Awalnya Diponegoro menolak, termasuk menolak surat apapun dari pihak Belanda. Namun kekakuannya mencair setelah datang bujukan dari para penasihat agamanya.
Pada 16 Februari 1830, Pangeran Diponegoro bersedia bertemu Kolonel Jan Baptis Cleerens di Remokamal.
Dia datang bersama sejumlah pengawal dan panglimanya, termasuk menyandang keris pusaka Kiai Ageng Bondoyudo, memang tidak ada kesepakatan, namun pertemuan itu berlangsung lancar dan penuh keakraban.
Diponegoro dan Cleerens saling bertukar lelucon. Diponegoro bercanda tidak minta disambut tembakan kehormatan salvo dari Belanda, karena selama perang Belanda telah melepaskan lebih dari 100.000 kali tembakan untuk menghormatinya.
Karena Jenderal De Kock masih melakukan perjalanan dari Batavia, Cleerens membujuk Diponegoro melanjutkan perjalanan dengannya, dan menunggu di Menoreh, yakni wilayah kekuasaan Belanda yang berada di perbatasan Begelen dan Kedu.

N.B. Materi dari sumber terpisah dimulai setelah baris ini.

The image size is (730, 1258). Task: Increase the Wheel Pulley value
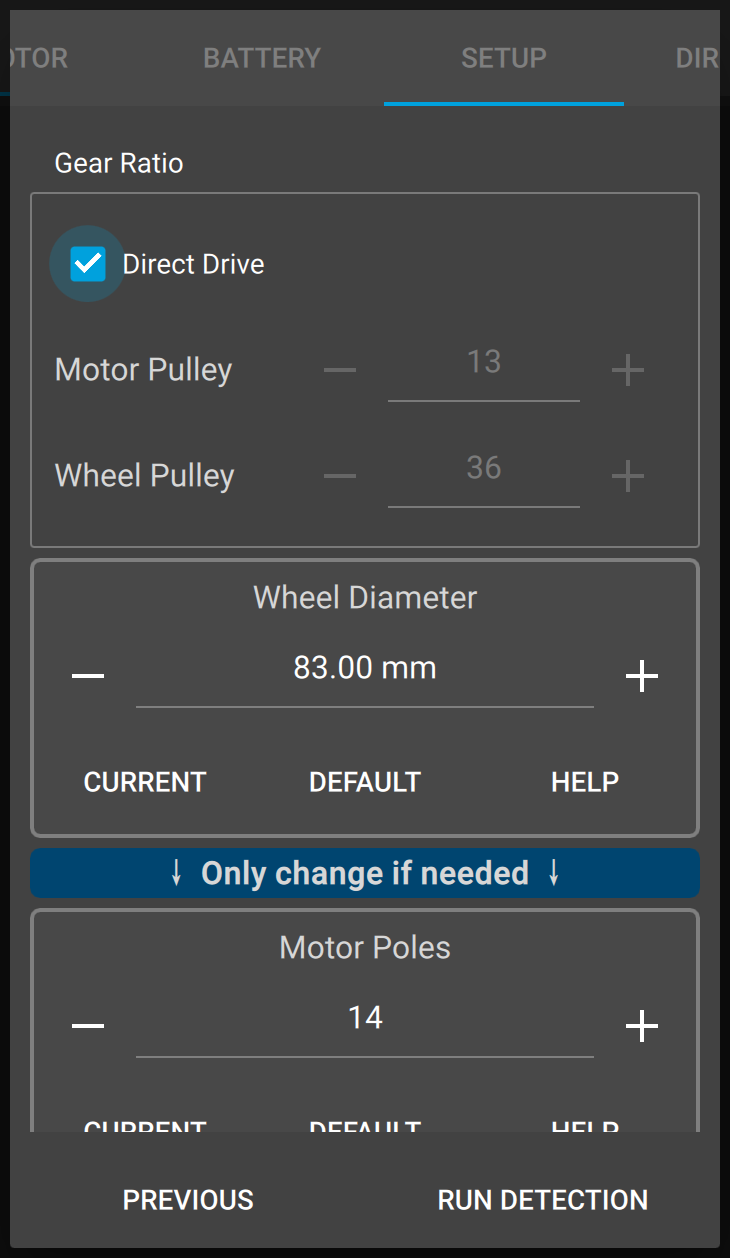tap(627, 476)
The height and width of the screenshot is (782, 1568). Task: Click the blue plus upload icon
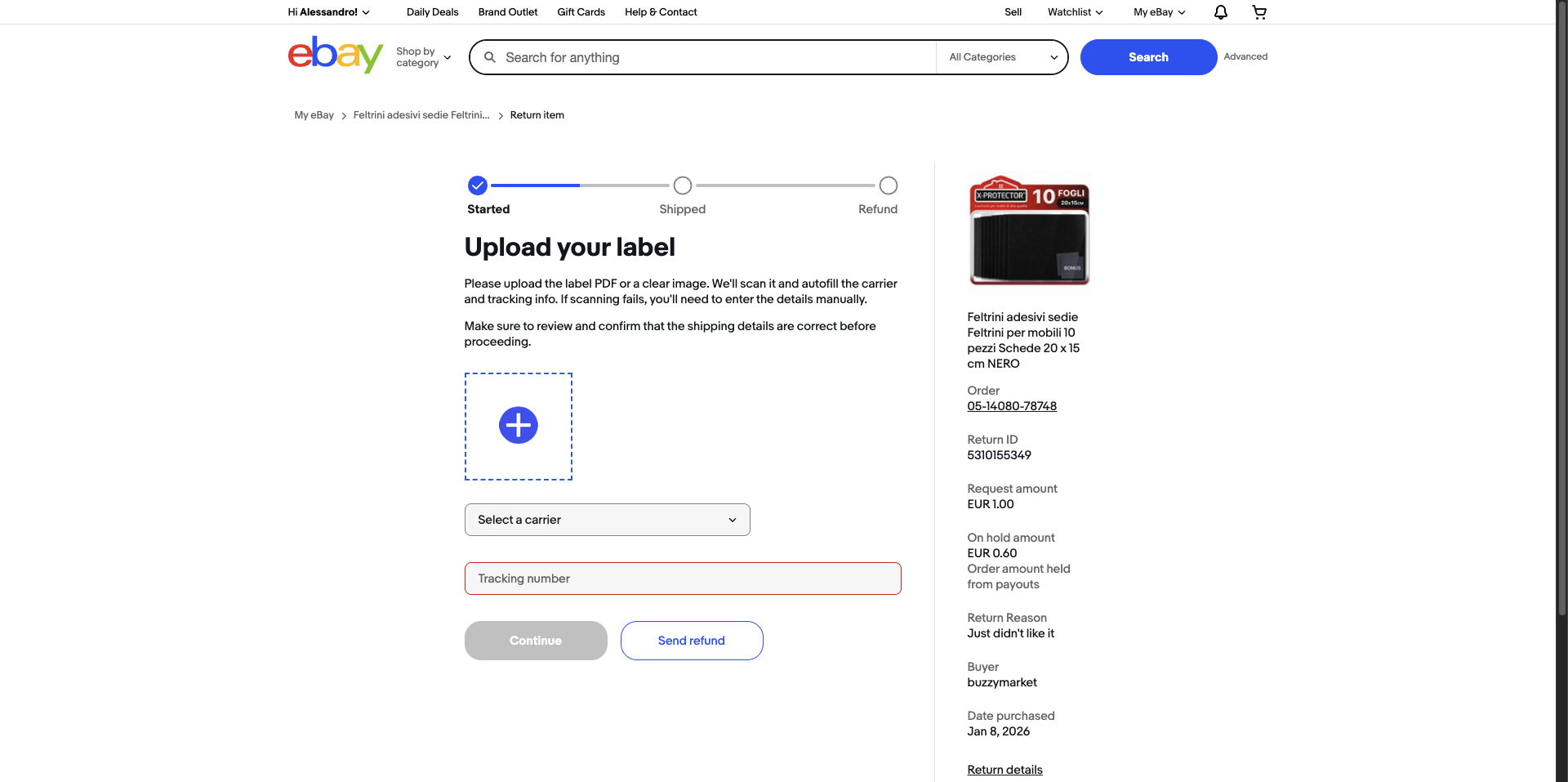519,426
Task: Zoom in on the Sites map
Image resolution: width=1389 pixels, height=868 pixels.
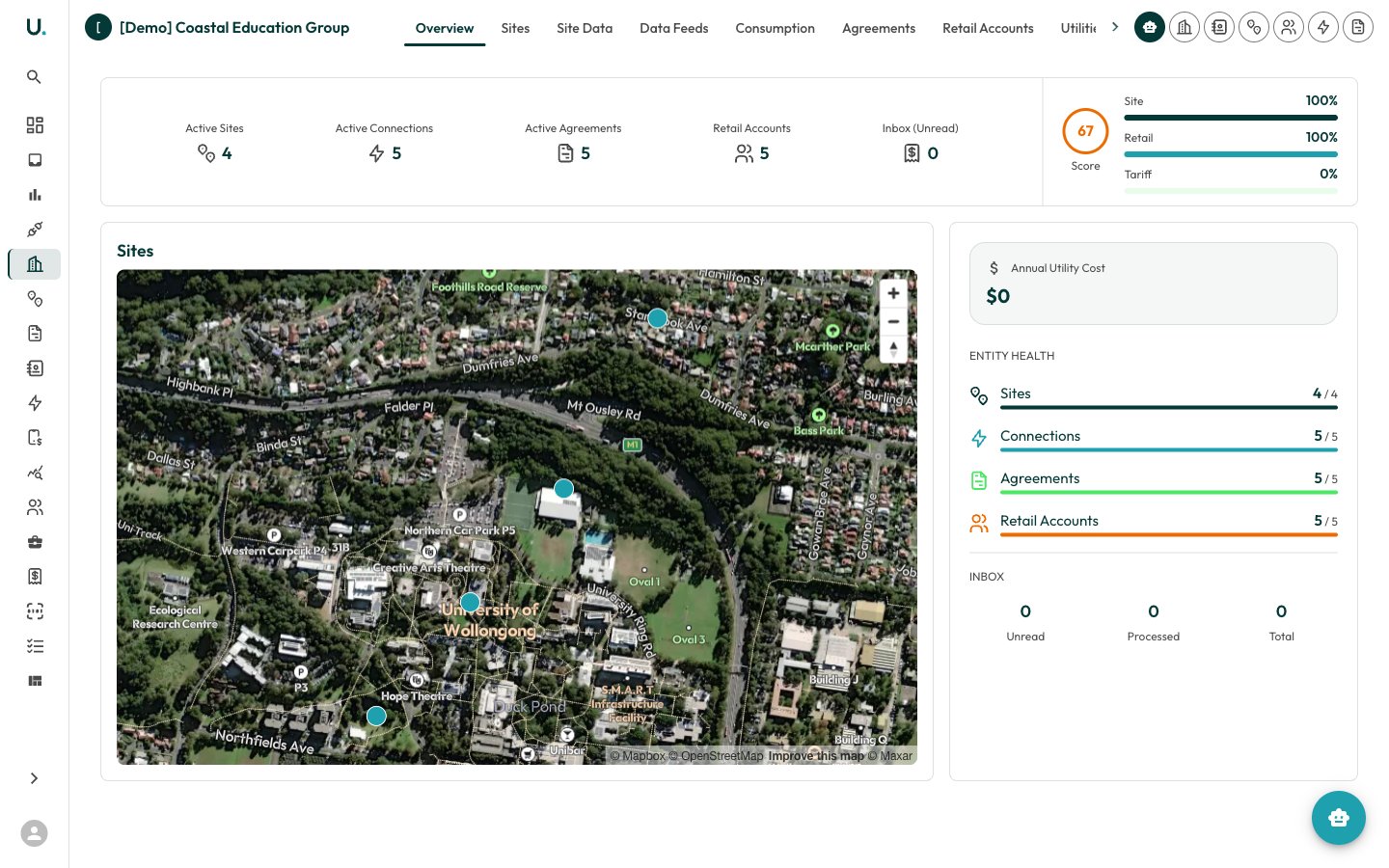Action: [x=893, y=293]
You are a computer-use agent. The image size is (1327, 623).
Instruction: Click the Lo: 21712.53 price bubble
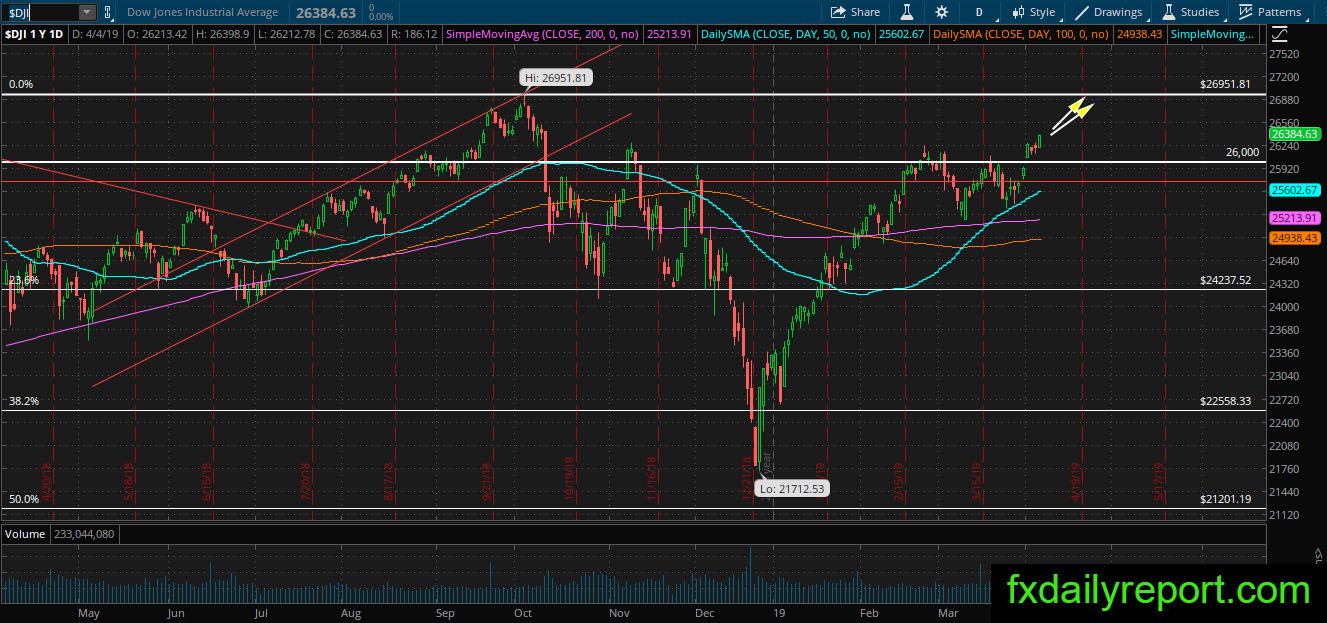tap(791, 488)

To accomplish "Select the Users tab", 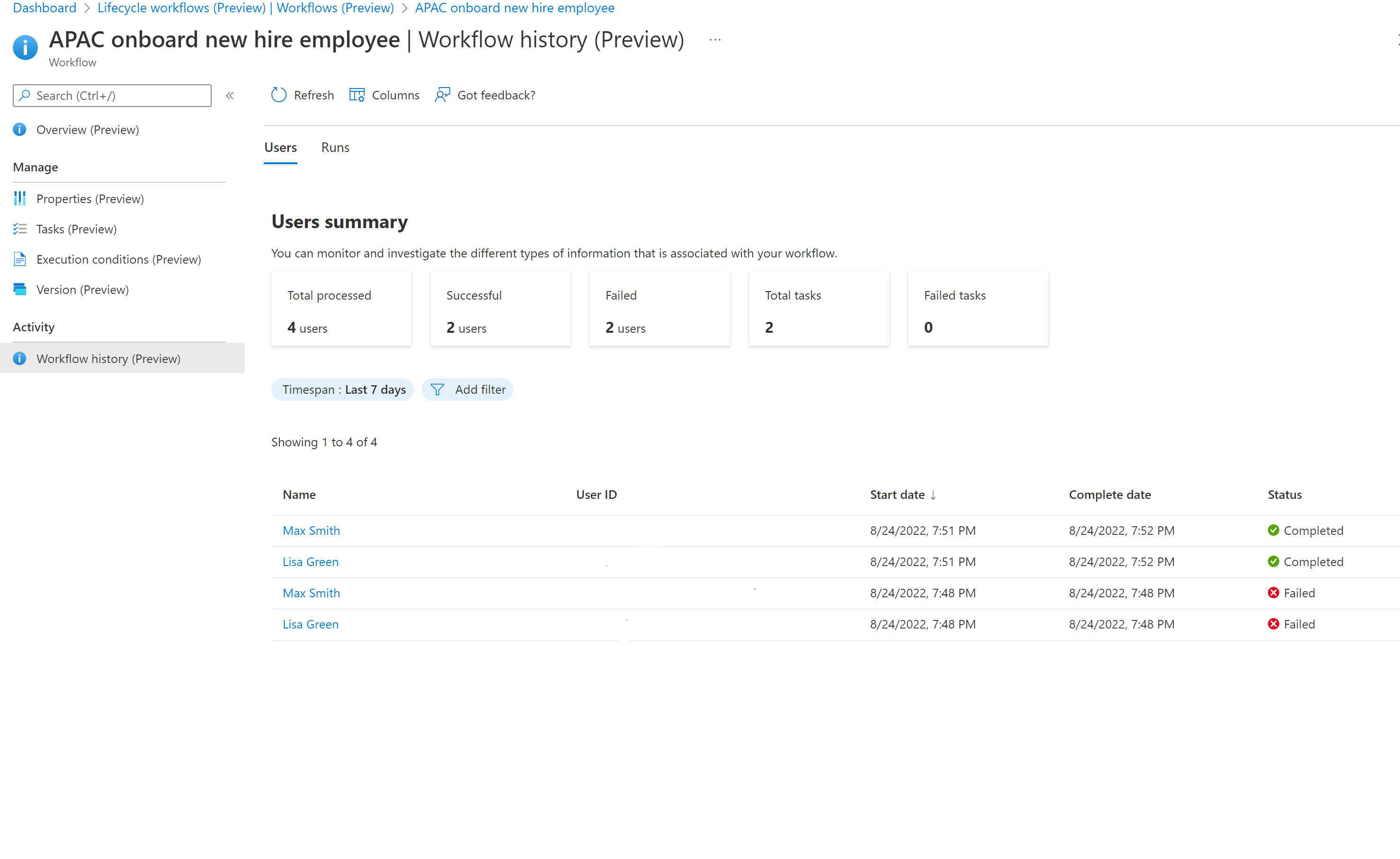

Cleerens mengulangi janji De Kock tentang jaminan keamanan bahwa Diponegoro tidak akan diapa-apakan.
Diponegoro diperlakukan penuh rasa hormat, disapa dengan sebutan sultan. Cleerens juga berkomunikasi langsung dengan bahasa Melayu tanpa penerjemah.
Pangeran Diponegoro mengiyakan. Sepanjang jalan yang dilewati penduduk mengelu-elukannya. Saat tiba di Menoreh pada 21 Februari 1830, rombongan Diponegoro berlipat menjadi 700 orang.